He vanished through the French windows into the house, leaving
Lord Galloway in an indescribable temper, at once virulent and
vague. The blue-and-silver garden, like a scene in a theatre,
seemed to taunt him with all that tyrannic tenderness against
which his worldly authority was at war. The length and grace of
the Irishman's stride enraged him as if he were a rival instead of
a father; the moonlight maddened him. He was trapped as if by
magic into a garden of troubadours, a Watteau fairyland; and,
willing to shake off such amorous imbecilities by speech, he
stepped briskly after his enemy. As he did so he tripped over
some tree or stone in the grass; looked down at it first with
irritation and then a second time with curiosity. The next
instant the moon and the tall poplars looked at an unusual sight
--an elderly English diplomatist running hard and crying or
bellowing as he ran.
His hoarse shouts brought a pale face to the study door, the
beaming glasses and worried brow of Dr. Simon, who heard the
nobleman's first clear words. Lord Galloway was crying: "A corpse
in the grass--a blood-stained corpse." O'Brien at last had gone
utterly out of his mind.
"We must tell Valentin at once," said the doctor, when the
other had brokenly described all that he had dared to examine.

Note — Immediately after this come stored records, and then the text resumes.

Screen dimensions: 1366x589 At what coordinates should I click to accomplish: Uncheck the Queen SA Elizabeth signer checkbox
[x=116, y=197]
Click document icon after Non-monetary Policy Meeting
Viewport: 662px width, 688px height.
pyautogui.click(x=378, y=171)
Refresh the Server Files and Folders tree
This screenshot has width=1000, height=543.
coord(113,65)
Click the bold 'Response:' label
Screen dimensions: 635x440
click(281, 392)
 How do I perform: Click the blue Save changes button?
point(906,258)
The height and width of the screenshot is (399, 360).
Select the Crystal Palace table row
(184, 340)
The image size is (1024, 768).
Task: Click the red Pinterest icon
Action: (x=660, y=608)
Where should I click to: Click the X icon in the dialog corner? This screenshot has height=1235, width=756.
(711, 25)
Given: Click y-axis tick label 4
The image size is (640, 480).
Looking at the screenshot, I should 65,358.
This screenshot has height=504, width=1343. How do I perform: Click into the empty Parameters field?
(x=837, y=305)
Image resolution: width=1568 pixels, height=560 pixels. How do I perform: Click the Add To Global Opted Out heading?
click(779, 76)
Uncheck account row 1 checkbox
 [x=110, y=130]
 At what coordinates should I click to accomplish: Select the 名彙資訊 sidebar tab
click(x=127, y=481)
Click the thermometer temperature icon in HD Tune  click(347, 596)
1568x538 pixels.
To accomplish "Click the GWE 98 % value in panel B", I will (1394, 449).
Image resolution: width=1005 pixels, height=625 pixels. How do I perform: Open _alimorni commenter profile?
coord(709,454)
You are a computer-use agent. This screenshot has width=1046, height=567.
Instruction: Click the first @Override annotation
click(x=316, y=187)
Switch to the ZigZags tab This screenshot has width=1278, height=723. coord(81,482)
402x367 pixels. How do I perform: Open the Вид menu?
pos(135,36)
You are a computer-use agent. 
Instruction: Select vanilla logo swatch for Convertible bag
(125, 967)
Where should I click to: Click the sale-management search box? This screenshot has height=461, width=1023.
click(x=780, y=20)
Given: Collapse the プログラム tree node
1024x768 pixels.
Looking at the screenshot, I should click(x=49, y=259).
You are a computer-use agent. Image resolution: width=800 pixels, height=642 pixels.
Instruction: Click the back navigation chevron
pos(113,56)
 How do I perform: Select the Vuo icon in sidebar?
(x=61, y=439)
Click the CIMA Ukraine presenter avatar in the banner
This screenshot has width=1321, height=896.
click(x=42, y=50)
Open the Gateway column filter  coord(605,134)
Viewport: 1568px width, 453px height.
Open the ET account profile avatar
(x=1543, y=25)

"It is fortunate that he is here"; and even as he spoke the great
detective entered the study, attracted by the cry. It was almost
amusing to note his typical transformation; he had come with the
common concern of a host and a gentleman, fearing that some guest
or servant was ill. When he was told the gory fact, he turned
with all his gravity instantly bright and businesslike; for this,
however abrupt and awful, was his business.
"Strange, gentlemen," he said as they hurried out into the
garden, "that I should have hunted mysteries all over the earth,
and now one comes and settles in my own back-yard. But where is
the place?" They crossed the lawn less easily, as a slight mist
had begun to rise from the river; but under the guidance of the
shaken Galloway they found the body sunken in deep grass--the
body of a very tall and broad-shouldered man. He lay face
downwards, so they could only see that his big shoulders were clad
in black cloth, and that his big head was bald, except for a wisp
or two of brown hair that clung to his skull like wet seaweed. A
scarlet serpent of blood crawled from under his fallen face.
"At least," said Simon, with a deep and singular intonation,
"he is none of our party."
"Examine him, doctor," cried Valentin rather sharply. "He may
not be dead."
The doctor bent down. "He is not quite cold, but I am afraid
he is dead enough," he answered. "Just help me to lift him up."
They lifted him carefully an inch from the ground, and all
doubts as to his being really dead were settled at once and
frightfully. The head fell away. It had been entirely sundered
from the body; whoever had cut his throat had managed to sever the
neck as well. Even Valentin was slightly shocked. "He must have
been as strong as a gorilla," he muttered.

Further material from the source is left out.